Jens Risom leaned back on his cane and reached out for a drawer in the tall oak prototype cabinet and rattled it from side to side. Could the fit of the drawer be improved, he wondered aloud? Everyone nodded. Someone scribbled a note.
Next he made his way to a walnut credenza, another piece in the prototype storage collection he had been working to perfect with the DWR staff.
He smoothed his hand over its top surface and seemed pleased. Then he asked if the luster needed more sheen. Yes, it turns out, the development team had wondered that as well, and now, with the master’s prompting, would be ordering up more polish.
Finally he turned his attention to the back of the credenza, exploring with open palm and eye. Would the back panel of the credenza be recessed in the final production version, he asked, to create a subtle shadow line?
The crew was quiet, trading glances all around.
“Um … ah … it could be,” someone finally offered. “The panel could be recessed a little.”
Risom straightened up.
“Should it be?” he asked.
• • •
Risom asked that question on a day in September 2014 at DWR headquarters in Stamford, Connecticut, where he had come to see the latest factory prototypes in the collection he had been working on with young designer Chris Hardy.
He was 98 years old at the time, and though he moved as you would expect a man of 98 to move, his critique had the energy of an eager young student studying furniture design in Copenhagen – except it had 80 years of design acumen layered atop all that youthful enthusiasm.
Risom turned 100 on May 8, a tremendous milestone in a life filled with tremendous milestones. The U.S. Census Bureau says just 17 out of every 100,000 Americans make it to age 100. And, of course, only one has been a furniture designer who helped introduce Danish Modern furniture to generations of Americans.
He was born in Copenhagen in 1916 and by the time he was in his 20s was studying furniture design under Kaare Klint, a strong advocate of clean lines, superb materials and craftsmanship, and a matching of furniture dimensions to those of the human body – key elements that would inform Risom’s body of work.
In 1939, in his early 20s, Risom immigrated to the United States and by 1942 had teamed with upstart Hans Knoll to design a big share of Knoll’s first furniture collection. But then World War II changed Risom’s trajectory. He was drafted into the U.S. Army and served under Gen. George Patton in Europe during the critical last portion of the war.
Risom founded his own company, Jens Risom Design, on May 1, 1946, and embarked on a course that introduced Americans to Danish Modern furniture. Eventually, he expanded significantly into office furniture, establishing outlets in most major U.S. cities and also overseas. Illustrated with photos by Richard Avedon, a marketing campaign by JRD in the ’50s touted the slogan, “The answer is Risom.”
He sold his company in 1973 and established a design consulting business from his home in New Canaan, Connecticut, which eventually led to a partnership with DWR.
• • •
Risom is credited with many quotable statements of design truth, most famously, perhaps, that “Good design means that anything good will go well with other equally good things – contemporary or traditional.”
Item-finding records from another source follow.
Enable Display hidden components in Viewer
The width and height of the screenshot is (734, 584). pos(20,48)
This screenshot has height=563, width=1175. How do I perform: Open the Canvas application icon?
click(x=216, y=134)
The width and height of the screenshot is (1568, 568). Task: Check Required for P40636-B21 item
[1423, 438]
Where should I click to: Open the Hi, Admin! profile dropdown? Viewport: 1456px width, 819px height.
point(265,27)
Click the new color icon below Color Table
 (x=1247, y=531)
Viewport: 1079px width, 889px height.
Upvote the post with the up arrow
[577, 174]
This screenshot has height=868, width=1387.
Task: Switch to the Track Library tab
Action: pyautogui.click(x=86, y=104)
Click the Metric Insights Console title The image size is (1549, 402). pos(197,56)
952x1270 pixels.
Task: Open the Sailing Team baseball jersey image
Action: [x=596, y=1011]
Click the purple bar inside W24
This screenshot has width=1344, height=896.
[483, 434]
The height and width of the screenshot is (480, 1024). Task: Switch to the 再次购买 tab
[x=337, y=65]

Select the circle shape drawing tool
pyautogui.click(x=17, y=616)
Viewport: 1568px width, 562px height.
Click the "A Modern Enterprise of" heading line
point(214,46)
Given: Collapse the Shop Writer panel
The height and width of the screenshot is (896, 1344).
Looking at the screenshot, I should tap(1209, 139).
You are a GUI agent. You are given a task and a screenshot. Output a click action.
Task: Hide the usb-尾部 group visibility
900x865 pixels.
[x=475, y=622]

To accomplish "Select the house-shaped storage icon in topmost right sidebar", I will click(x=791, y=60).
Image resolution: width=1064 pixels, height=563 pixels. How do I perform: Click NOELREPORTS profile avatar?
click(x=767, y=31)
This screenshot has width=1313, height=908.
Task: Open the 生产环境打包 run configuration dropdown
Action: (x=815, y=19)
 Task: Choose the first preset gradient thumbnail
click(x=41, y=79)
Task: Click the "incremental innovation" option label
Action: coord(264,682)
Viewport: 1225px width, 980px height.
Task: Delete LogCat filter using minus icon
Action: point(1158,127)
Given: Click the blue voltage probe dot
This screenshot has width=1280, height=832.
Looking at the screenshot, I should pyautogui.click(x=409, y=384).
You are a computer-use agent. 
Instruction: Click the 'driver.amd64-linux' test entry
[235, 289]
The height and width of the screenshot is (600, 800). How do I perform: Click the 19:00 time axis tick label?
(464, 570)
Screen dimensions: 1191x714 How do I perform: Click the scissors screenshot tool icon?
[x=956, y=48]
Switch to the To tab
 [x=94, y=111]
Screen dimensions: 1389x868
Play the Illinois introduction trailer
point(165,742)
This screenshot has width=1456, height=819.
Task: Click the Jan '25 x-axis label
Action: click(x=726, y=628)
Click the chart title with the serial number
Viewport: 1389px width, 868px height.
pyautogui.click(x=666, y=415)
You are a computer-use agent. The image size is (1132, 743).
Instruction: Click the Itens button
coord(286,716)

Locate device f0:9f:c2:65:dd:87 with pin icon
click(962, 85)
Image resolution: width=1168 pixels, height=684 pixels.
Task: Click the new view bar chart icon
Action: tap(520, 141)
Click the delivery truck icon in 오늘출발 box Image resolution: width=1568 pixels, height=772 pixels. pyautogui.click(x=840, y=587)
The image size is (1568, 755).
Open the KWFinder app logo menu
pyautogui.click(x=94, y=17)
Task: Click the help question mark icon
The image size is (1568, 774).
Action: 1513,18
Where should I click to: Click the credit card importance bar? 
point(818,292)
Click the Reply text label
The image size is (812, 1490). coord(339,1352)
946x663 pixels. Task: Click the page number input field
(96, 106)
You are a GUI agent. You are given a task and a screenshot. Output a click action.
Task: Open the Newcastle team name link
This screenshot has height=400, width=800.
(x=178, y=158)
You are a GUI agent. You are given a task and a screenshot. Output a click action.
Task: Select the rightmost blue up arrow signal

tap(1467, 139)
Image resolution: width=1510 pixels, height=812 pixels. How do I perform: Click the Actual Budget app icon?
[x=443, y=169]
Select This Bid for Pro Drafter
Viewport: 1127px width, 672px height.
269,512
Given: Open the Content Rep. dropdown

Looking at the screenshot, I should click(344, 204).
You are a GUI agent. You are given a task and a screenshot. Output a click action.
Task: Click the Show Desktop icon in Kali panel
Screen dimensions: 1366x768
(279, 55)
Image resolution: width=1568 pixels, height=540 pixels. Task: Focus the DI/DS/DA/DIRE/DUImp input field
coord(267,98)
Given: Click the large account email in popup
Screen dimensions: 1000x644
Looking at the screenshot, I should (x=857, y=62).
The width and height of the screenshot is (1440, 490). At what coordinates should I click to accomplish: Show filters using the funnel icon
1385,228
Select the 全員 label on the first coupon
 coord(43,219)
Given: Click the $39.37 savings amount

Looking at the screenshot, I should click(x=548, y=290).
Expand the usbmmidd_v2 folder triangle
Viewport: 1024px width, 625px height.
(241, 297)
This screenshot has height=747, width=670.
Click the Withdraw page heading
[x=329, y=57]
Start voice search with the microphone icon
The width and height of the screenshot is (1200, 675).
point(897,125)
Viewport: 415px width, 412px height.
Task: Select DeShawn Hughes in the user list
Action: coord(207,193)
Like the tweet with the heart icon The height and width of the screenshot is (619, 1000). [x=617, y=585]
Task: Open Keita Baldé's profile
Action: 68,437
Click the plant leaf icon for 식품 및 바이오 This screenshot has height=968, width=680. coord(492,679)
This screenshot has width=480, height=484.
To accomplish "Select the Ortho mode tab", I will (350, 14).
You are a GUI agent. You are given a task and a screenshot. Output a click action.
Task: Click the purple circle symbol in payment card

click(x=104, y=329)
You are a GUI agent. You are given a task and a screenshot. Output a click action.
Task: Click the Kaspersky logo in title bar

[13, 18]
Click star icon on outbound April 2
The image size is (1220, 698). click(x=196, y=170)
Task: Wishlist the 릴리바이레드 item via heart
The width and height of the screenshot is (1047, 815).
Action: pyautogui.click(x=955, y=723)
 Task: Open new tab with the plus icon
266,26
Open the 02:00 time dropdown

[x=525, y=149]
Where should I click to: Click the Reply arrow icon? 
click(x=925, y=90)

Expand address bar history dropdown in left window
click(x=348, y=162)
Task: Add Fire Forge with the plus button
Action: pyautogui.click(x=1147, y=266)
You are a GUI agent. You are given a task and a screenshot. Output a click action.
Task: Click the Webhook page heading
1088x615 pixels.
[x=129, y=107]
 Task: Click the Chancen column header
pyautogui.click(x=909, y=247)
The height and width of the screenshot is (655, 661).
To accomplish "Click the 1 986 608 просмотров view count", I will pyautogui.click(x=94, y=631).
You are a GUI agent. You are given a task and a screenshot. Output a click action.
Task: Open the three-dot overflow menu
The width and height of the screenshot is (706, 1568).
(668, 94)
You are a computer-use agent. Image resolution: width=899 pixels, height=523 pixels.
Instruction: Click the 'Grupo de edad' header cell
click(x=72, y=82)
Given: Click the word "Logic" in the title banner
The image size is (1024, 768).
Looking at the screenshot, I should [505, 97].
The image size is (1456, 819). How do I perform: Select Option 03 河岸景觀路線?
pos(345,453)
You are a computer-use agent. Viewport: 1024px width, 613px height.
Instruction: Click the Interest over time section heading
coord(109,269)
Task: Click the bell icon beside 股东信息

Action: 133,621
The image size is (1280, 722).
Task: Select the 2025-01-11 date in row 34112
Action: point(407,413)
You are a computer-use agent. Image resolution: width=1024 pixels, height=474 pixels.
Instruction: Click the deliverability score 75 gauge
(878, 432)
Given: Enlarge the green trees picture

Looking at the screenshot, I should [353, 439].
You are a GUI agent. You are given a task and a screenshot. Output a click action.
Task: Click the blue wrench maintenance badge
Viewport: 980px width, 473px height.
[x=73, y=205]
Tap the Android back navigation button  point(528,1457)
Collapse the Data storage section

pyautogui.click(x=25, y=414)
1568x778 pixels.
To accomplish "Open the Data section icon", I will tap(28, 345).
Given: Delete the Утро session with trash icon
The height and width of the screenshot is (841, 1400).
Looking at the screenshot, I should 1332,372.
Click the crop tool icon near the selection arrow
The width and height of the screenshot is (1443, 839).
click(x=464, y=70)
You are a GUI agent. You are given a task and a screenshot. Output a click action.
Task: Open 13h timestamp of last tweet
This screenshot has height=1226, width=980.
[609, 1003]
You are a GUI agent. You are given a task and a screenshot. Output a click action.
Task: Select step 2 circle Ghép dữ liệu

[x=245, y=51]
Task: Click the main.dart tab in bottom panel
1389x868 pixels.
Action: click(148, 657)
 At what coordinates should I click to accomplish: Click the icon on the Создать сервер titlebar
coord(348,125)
But the question he asked the team at DWR that day in 2014, with all its implications, may resonate as well as many statements.
It wasn‘t really a question, of course. He wasn’t really asking whether the panel on back of the credenza should be recessed to create a lovely shadow line. He was gently offering his opinion while leaving the door cracked for another view. In both cases, he was navigating as a master wielding a century’s worth of respect for the people around him and the wood beneath his palm.
“Should it be?” he asked looking up, his eyes blue and clear.